Karena sebuah lagu yang direkomendasikan seseorang. Lagu sialan pikirku. Tapi terus kuulang2 sampai menangis terasa membosankan. Atau aku cuma kelelahan. Dan memutuskan untuk diam.
Tidak pernah tau kalau kehilangan akan terasa sesakit ini. Menyadari kalau orang itu tak akan pernah lagi ada di sana selamanya. Menyadari kalau yang bisa kukunjungi hanya kenangannya. Karena bahkan tubuhnya terlalu jauh dari jangkauanku.
Kenangan tentangnya tak semua baik. Tak cuma berisi cinta tulus, panggilan sayang, tanggung jawab dan tawa setengah jam sampai sakit perut. Tapi juga berisi keacuhan, pengkhianatan, kemarahan, dan kekecewaan. Selayaknya manusia yg masih dikendali emosi dan jauh dari sifat-sifat terpuji.

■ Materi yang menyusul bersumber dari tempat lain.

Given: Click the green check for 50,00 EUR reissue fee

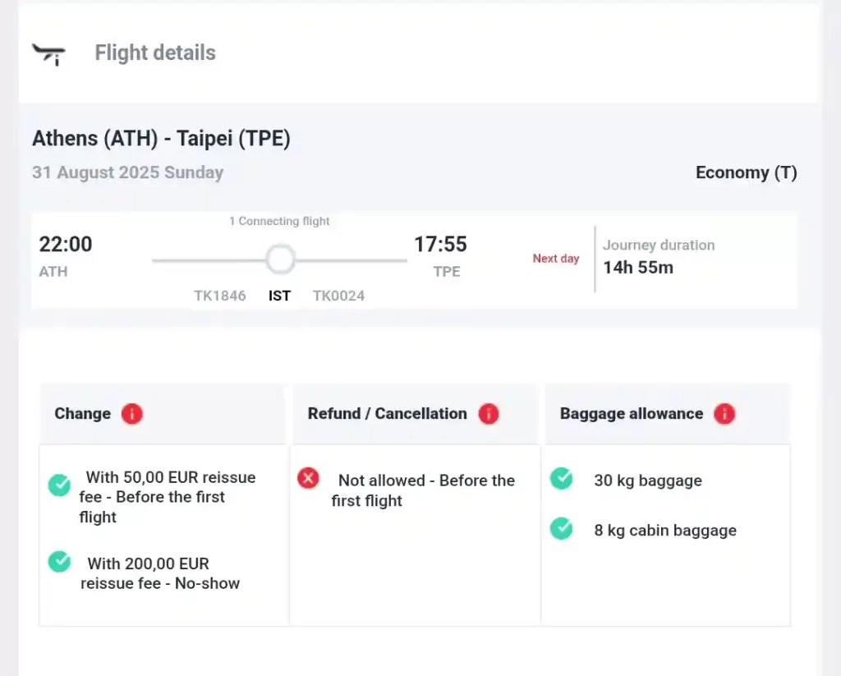Looking at the screenshot, I should [59, 485].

Tapi tetap saja aku merindunya. Rasanya tak cukup ucapan "maaf telah mengecewakan" dan "terima kasih untuk segalanya" dan "aku selalu menyayangimu" dan "ya, nanti aku kesini lagi" yang telah kuucapkan padamu selama ini. Harusnya kukatakan sejuta kali lebih satu. Karena sekarang yang tak kumiliki bukan cuma ruang namun juga waktu.
Apa kabarmu di sana? Baik kan? Senang? Bahagia? Katanya orang baik akan selalu menemukan kebahagiaan dalam dirinya kan!? Kuharap kau juga. Atau perlu kumintakan pada Tuhan untuk kebahagiaanmu!? Walau kami tak dekat2 sekali, tapi rasanya permintaanku tak sulit buatNya. Kau juga layak mendapatkannya. Coba ya. Malam ini kupintakan. Kabari aku kalau sudah dikabulkan.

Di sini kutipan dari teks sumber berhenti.